Belding: Political relevance comes from asking the hard questions


File photo: Iowa State Daily

Austin Locke, 18, of Des Moines, said he was “fired up” after voting for Barack Obama in his first caucus. Locke led fellow supporters in cheers before Obama’s victory speech at Hy-Vee Hall in downtown Des Moines.

Michael Belding

Before the 2008 election, there was quite a bit of fuss about the date of Iowa’s caucuses, which are traditionally early affairs. Because of that, candidates must campaign extensively in Iowa. So when other states move their caucuses and primaries to earlier dates, candidates must pay attention to them as well. They must spread their attention and tours over several states instead of devoting their time to just one or two.

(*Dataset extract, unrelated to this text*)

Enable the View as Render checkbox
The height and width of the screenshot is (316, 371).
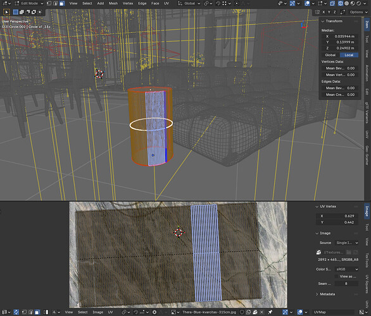336,276
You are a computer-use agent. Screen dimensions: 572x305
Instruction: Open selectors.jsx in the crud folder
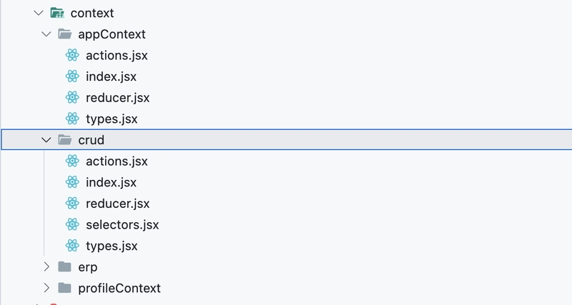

Iowa also tends to favor more conservative candidates in its caucuses. Should we choose a socially conservative candidate who does not win the Republican Party nomination, Iowa’s stature as a state able to weigh in on the ultimate quality of presidential aspirants could be damaged. If we keep choosing candidates who do not win and are unable to win, why should politicians bother visiting?

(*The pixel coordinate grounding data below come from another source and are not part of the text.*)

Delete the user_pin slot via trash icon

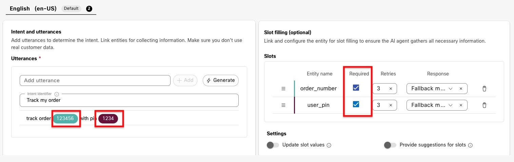click(x=484, y=105)
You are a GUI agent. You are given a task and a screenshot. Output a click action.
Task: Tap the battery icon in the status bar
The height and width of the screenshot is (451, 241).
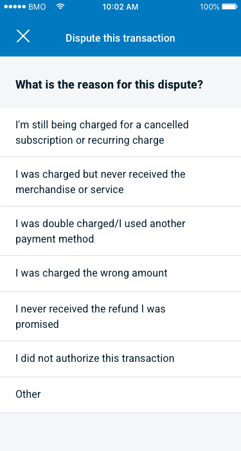point(230,6)
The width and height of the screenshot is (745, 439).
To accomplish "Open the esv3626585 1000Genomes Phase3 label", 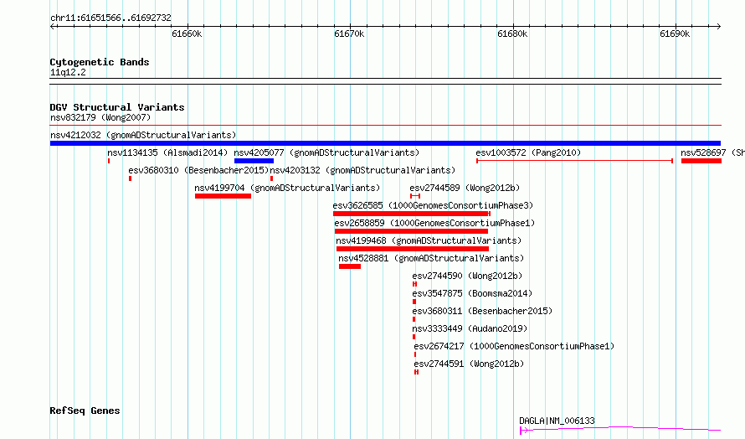I will 433,205.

Why should we not be left out of the political process if we are only using it to insist upon one variety of conservatism?

Iowans should remember that their position is the result of good Iowa judgment, not of partisan correctness. Candidates who were favored and who went on to win did so not because of the moral, ethical or religious correctness of their positions. They did it because of their individuality: their ability to see to the heart of matters and offer working solutions agreeable to the people they were pitched to.

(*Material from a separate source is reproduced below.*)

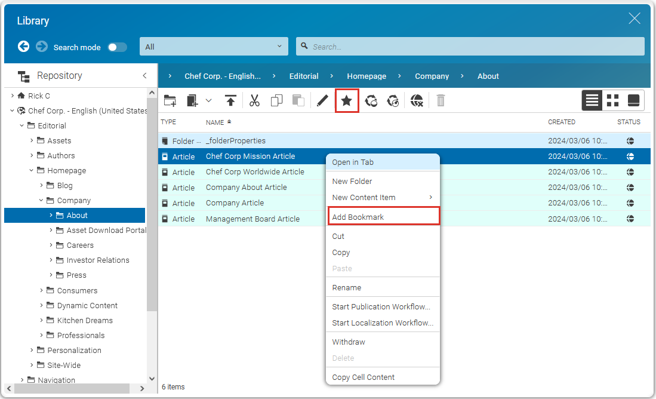
Task: Go back with the left arrow icon
Action: (24, 47)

However enthusiastic Iowa voters may be about certain candidates, whether they be Tea Party Republicans, social conservatives, or “establishment” Republicans, their choice should rest on the most conservative candidate able to win the GOP nomination and the presidency.

Alexander Hamilton wrote that “It is easy to sacrifice the substantial interests of society by a strict adherence to ordinary rules.” It does no good to have high-minded debates during election season about ideals that cannot be realized. We exclude ourselves from post-election politics if we continually choose only the candidates we agree with instead of the candidates who can actually do the most for this country.

Iowans will preserve their position as people whose political analysis should be listened to if they ask the hard questions. It is highly disturbing, for instance, that Newt Gingrich refuses to answer what he calls “gotcha” questions — those queries from news reporters who have dug up something from his past that seems incompatible with the ideas he currently espouses.

Iowans should feel insulted at that kind of refusal. Why should difficult questions not be asked? Why should our politicians and candidates not be compelled to either explain away past sins or to reconcile seemingly conflicting beliefs? Asking those questions is not something that should be done only by the people who attend political rallies and crowd around candidates while trying to get a word in.

The hard questions should be asked by everyone who intends to vote at the Straw Poll, in the caucuses or in general election. They should be asked by everyone who plans on complaining about the direction in which this country’s policy leads us.

It is unfortunate that politicians are unwilling to have their records questioned. Apparently candidates think that they can give their speeches to cheering audiences, one after another, and wait for the public’s verdict, without being held to any standard — including the one established by their past statements. In making us choose before talking about anything, before holding a dialogue on the issue that is not simply an exchange of talking points, we grant free reign to the polarization of America. Gingrich and all the rest should want to be president of all Americans, not only those who elected them.

Every politician should understand that “there is not a liberal America and a conservative America — there is the United States of America.” “E pluribus unum” is emblazoned across our money and serves as our national motto for a reason. The phrase is what our country, Constitution and all, is supposed to be about: “Out of many, one.”

Stifling people during a political campaign just because their questions ask for a reconciliation of past and present is wrong.